__STATED TASK__:
Locate every line in the listing that contains the string "pixels" and copy each such line.
┄┄┄┄┄┄┄┄┄┄
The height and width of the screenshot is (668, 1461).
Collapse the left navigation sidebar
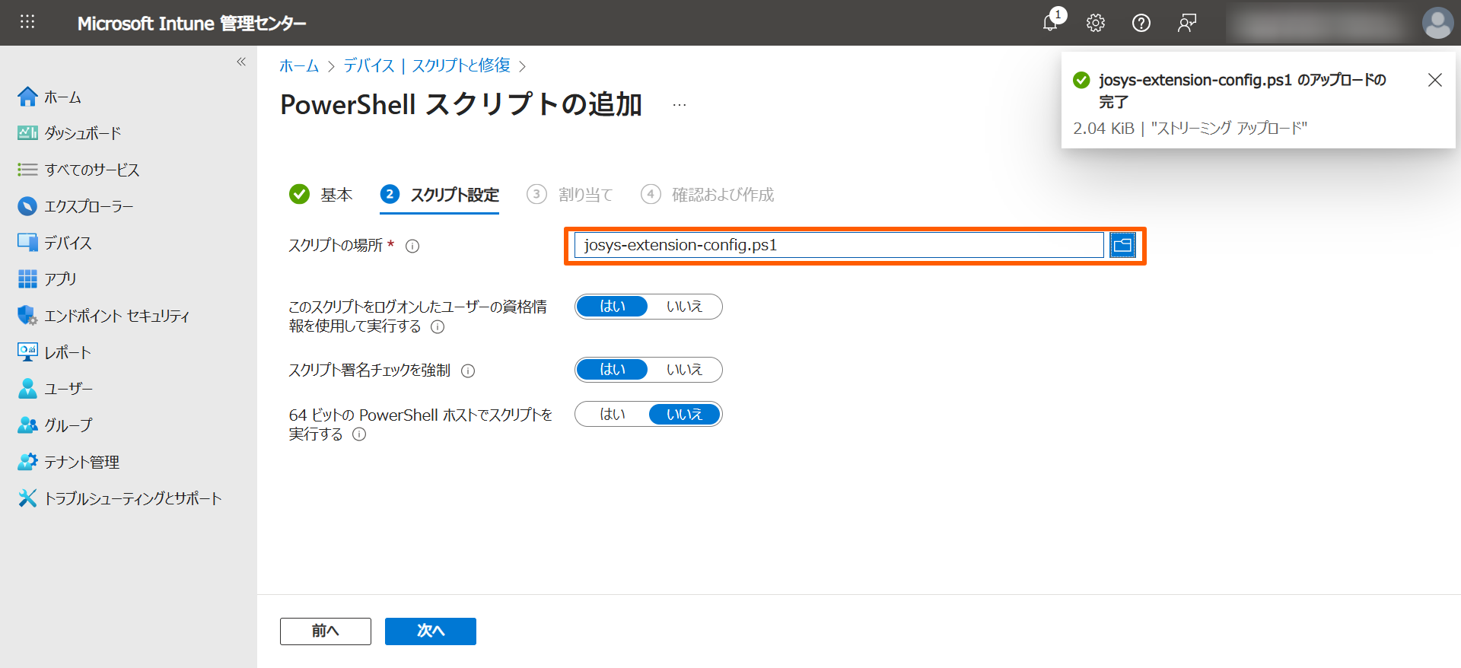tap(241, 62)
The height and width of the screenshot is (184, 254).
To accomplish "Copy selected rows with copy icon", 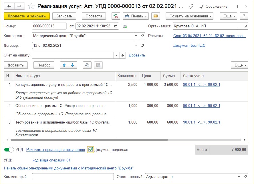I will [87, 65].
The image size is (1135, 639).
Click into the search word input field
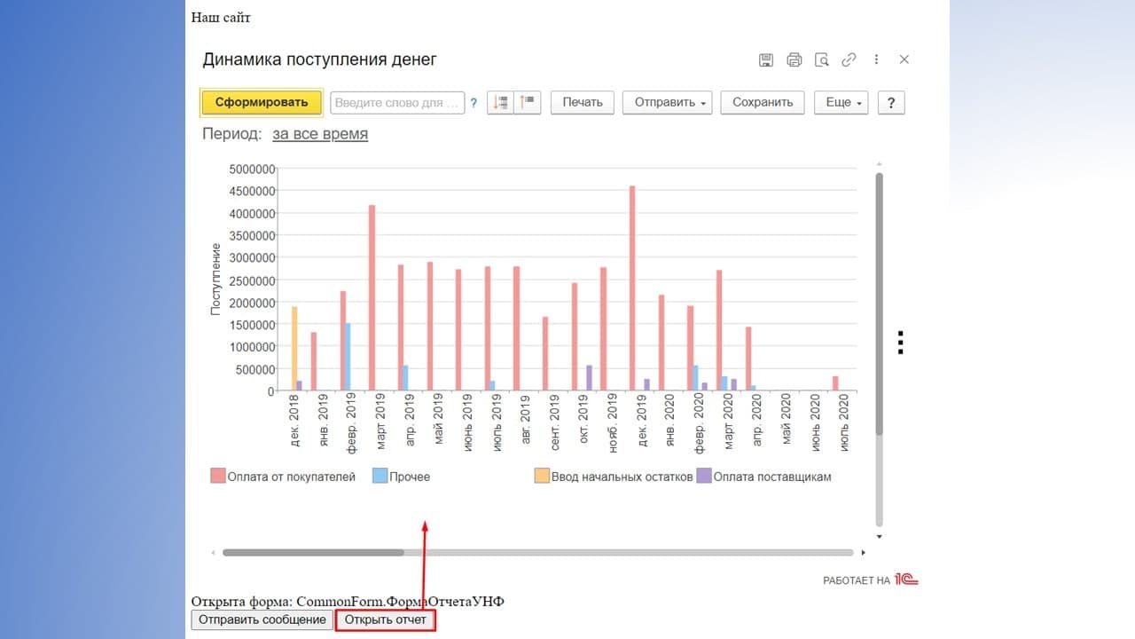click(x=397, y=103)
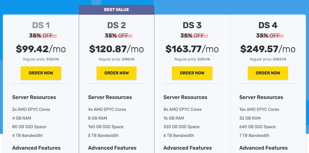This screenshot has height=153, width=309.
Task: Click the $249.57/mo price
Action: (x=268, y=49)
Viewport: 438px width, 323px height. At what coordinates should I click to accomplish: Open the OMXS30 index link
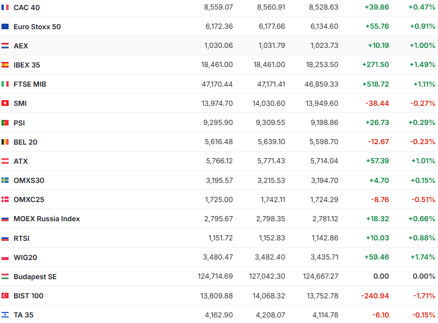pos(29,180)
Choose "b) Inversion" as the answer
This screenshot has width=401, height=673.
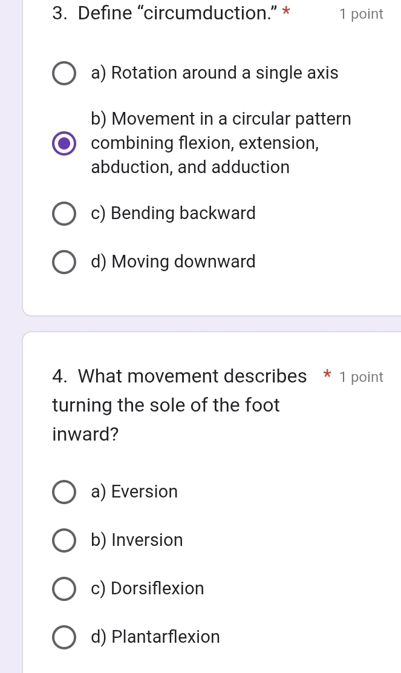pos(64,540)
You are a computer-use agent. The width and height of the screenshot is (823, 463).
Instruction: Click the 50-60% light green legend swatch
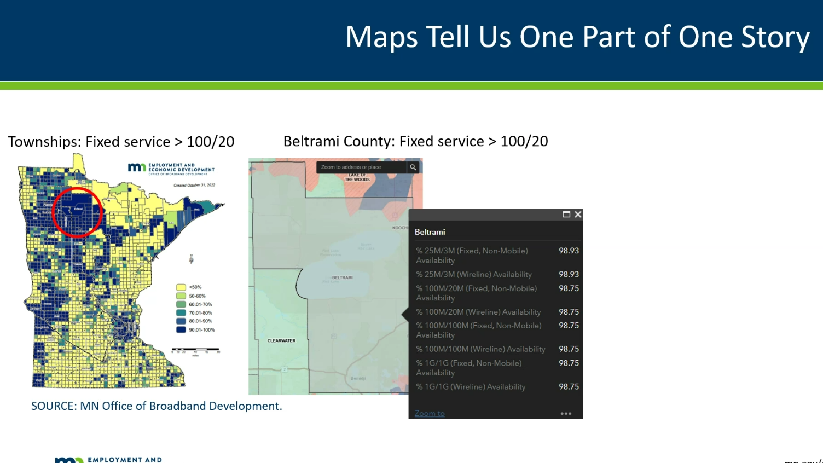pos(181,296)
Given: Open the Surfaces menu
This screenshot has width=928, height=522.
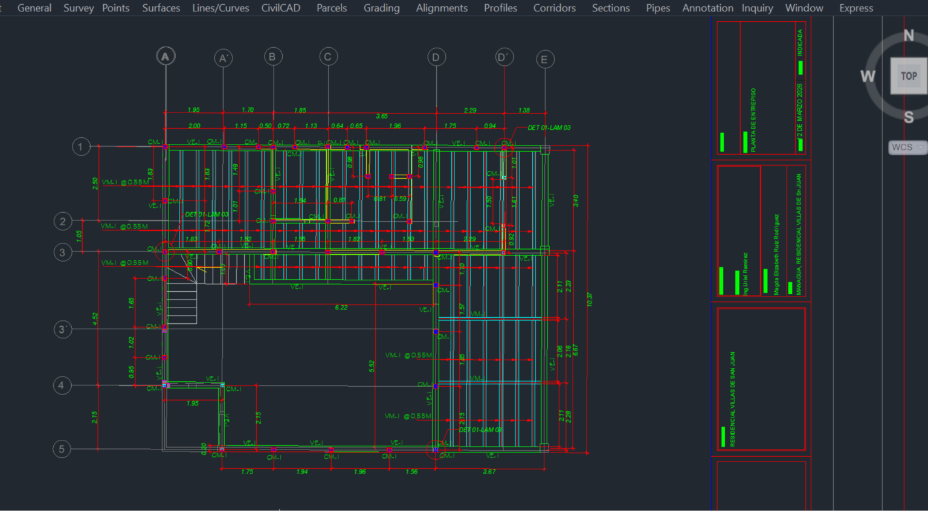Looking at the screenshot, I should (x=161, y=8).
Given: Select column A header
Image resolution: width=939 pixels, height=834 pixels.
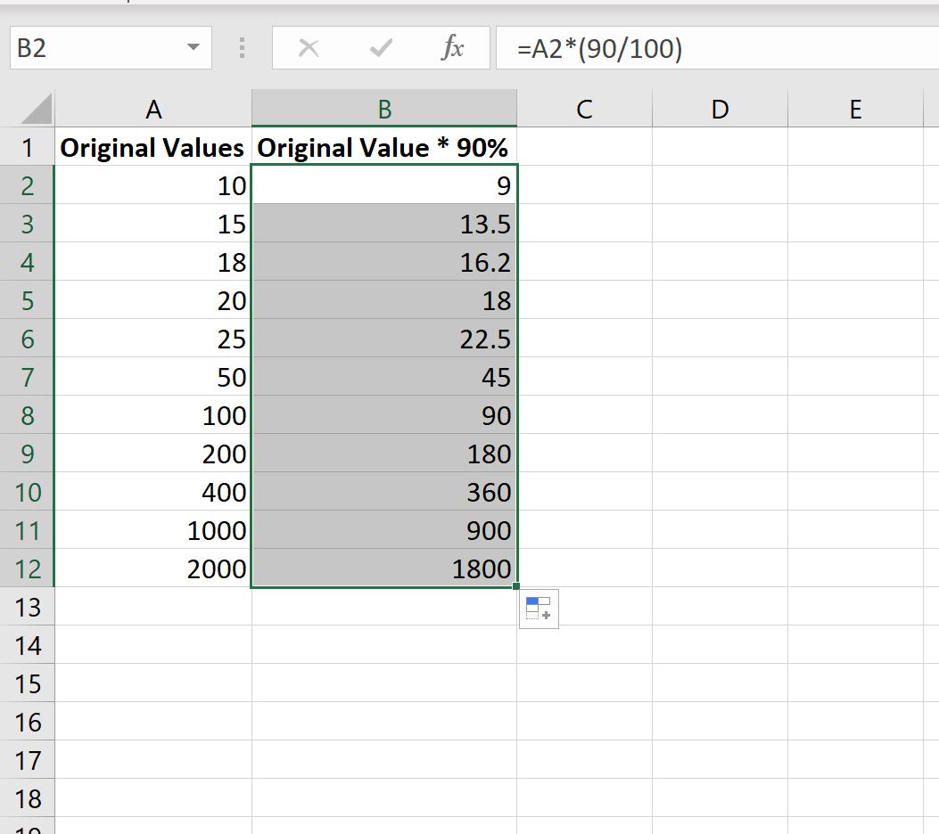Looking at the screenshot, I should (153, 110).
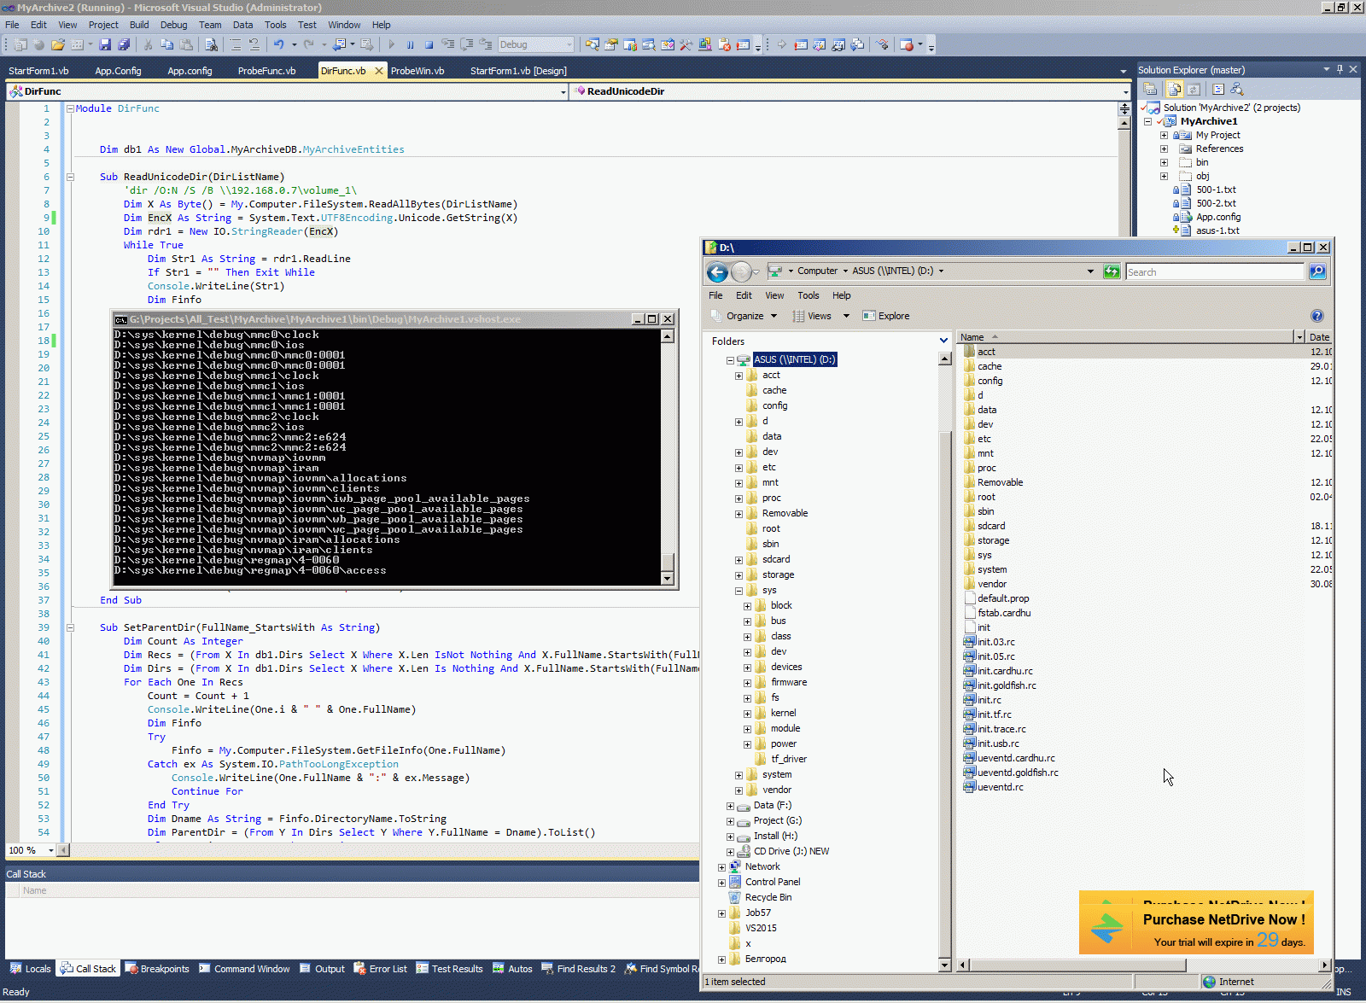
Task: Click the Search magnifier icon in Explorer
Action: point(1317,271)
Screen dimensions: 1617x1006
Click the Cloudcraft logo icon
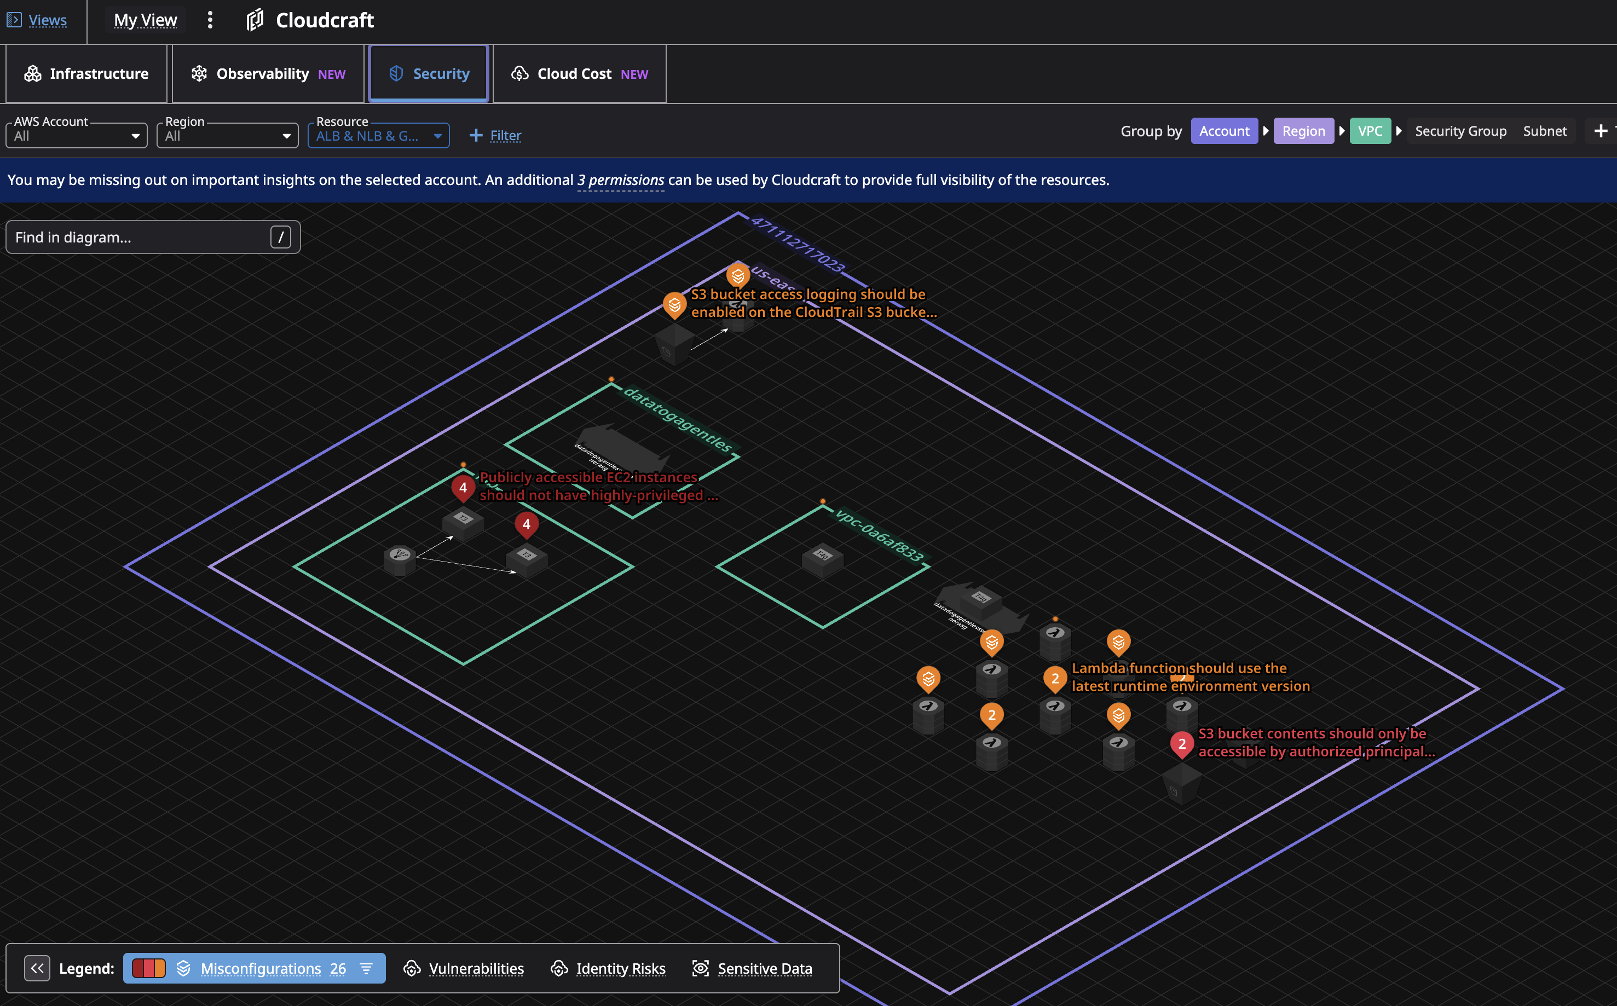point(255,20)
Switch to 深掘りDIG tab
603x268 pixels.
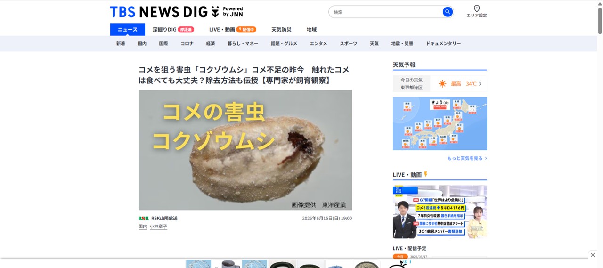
┄┄┄┄┄┄┄┄┄┄
__IN RESPONSE__:
Image resolution: width=939 pixels, height=834 pixels.
603x268 pixels.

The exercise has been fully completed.